### Task 1
Repeat, line for line, the part of the records that opens with their first line and closes with the line containing "point(181,247)", with both ends included. Leave the pictures out of your answer.

— START OF Passage given —

# AGR Chase Credit Card Checks



## saxman (Jul 27, 2011)

Anyone else get these checks from Chase Bank? I'm always getting checks for my other credit cards, but never specifically for AGR points. I usually just shred them. The deal is if you write the checks and spend at $1,500 on them you'll get 3000 bonus AGR points. The catch is though, that for each check you write, there is a $5 or 3% fee (whichever is higher). It says you can even write a check to yourself, so I was thinking about just writing myself a check for $1500 and then just paying the card off right away. Except they'll take 3% away.

So essentially I'm paying $45 for 3,000 AGR points. Worth it??


----------



## the_traveler (Jul 27, 2011)

I was not aware of that. But even if you write a check to yourself, there is no guarantee that the bank will process it on the very day you write it and then cash it! And the interest (which is a higher rate) continues to accrue until the full balance is paid in full! And you can't pay more than your current balance.

— END OF Passage given —

### Task 2
List every dollar amount in the forum thread about Chase credit card checks, in the order and form in which each appears.

— START OF Task data —

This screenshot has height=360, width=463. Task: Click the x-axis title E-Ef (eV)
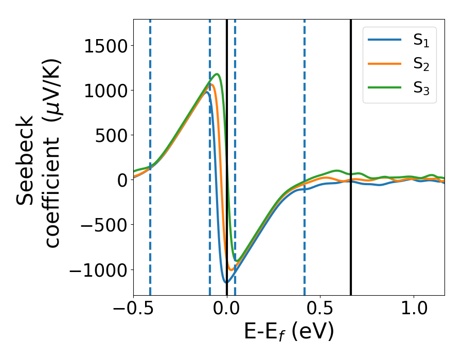[289, 332]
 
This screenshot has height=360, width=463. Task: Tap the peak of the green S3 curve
[218, 74]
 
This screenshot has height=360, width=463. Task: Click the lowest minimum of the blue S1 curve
[226, 282]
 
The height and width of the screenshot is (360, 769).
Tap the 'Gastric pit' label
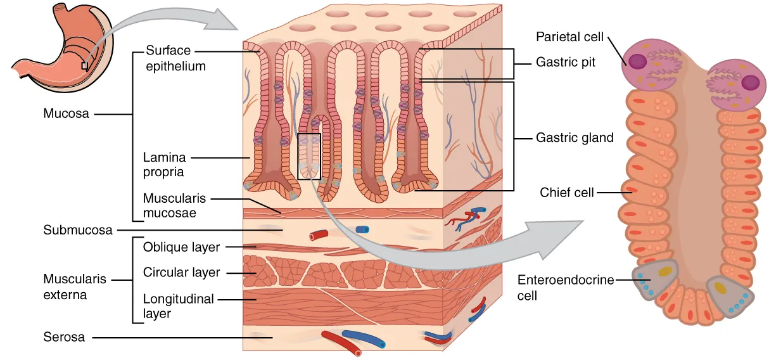point(566,63)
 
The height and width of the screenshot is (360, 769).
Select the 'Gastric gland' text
point(575,137)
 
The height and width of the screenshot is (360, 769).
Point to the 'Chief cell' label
point(567,192)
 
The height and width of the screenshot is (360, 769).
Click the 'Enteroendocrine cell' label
point(566,287)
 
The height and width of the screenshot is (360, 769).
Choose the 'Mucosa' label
point(66,114)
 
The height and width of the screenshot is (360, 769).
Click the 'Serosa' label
point(64,337)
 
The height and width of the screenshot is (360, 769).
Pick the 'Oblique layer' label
point(181,247)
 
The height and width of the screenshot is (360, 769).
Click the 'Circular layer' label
point(181,273)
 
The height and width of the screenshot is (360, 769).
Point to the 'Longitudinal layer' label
point(178,305)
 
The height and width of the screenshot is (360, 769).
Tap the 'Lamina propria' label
point(163,164)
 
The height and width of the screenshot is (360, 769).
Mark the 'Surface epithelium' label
point(175,58)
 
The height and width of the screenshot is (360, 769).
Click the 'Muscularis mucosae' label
point(174,205)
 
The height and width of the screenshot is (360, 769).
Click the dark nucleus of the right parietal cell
point(750,82)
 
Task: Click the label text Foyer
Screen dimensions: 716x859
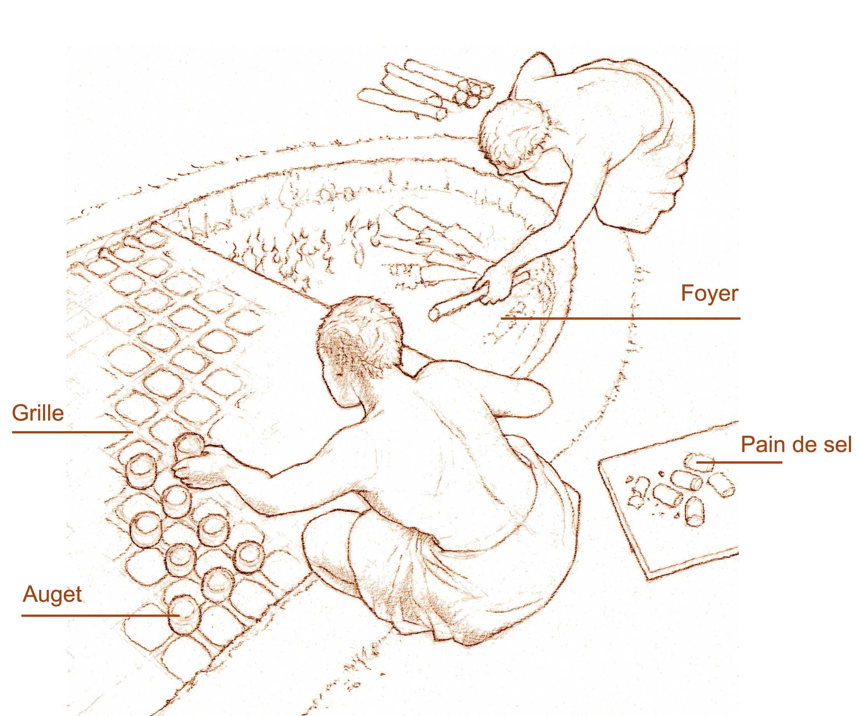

— END OF Task data —

### Task result 1
This screenshot has height=360, width=463. Task: Click the x-axis title E-Ef (eV)
[289, 332]
 
This screenshot has height=360, width=463. Task: Tap the peak of the green S3 curve
[218, 74]
 
This screenshot has height=360, width=463. Task: Click the lowest minimum of the blue S1 curve
[226, 282]
 
The height and width of the screenshot is (360, 769).
Tap the 'Gastric pit' label
point(566,63)
 
The height and width of the screenshot is (360, 769).
Select the 'Gastric gland' text
point(575,137)
 
The height and width of the screenshot is (360, 769).
Point to the 'Chief cell' label
point(567,192)
 
The height and width of the screenshot is (360, 769).
Click the 'Enteroendocrine cell' label
point(566,287)
 
The height and width of the screenshot is (360, 769).
Choose the 'Mucosa' label
point(66,114)
 
The height and width of the screenshot is (360, 769).
Click the 'Serosa' label
point(64,337)
 
The height and width of the screenshot is (360, 769).
Pick the 'Oblique layer' label
point(181,247)

### Task result 2
$1,500
$5
$1500
$45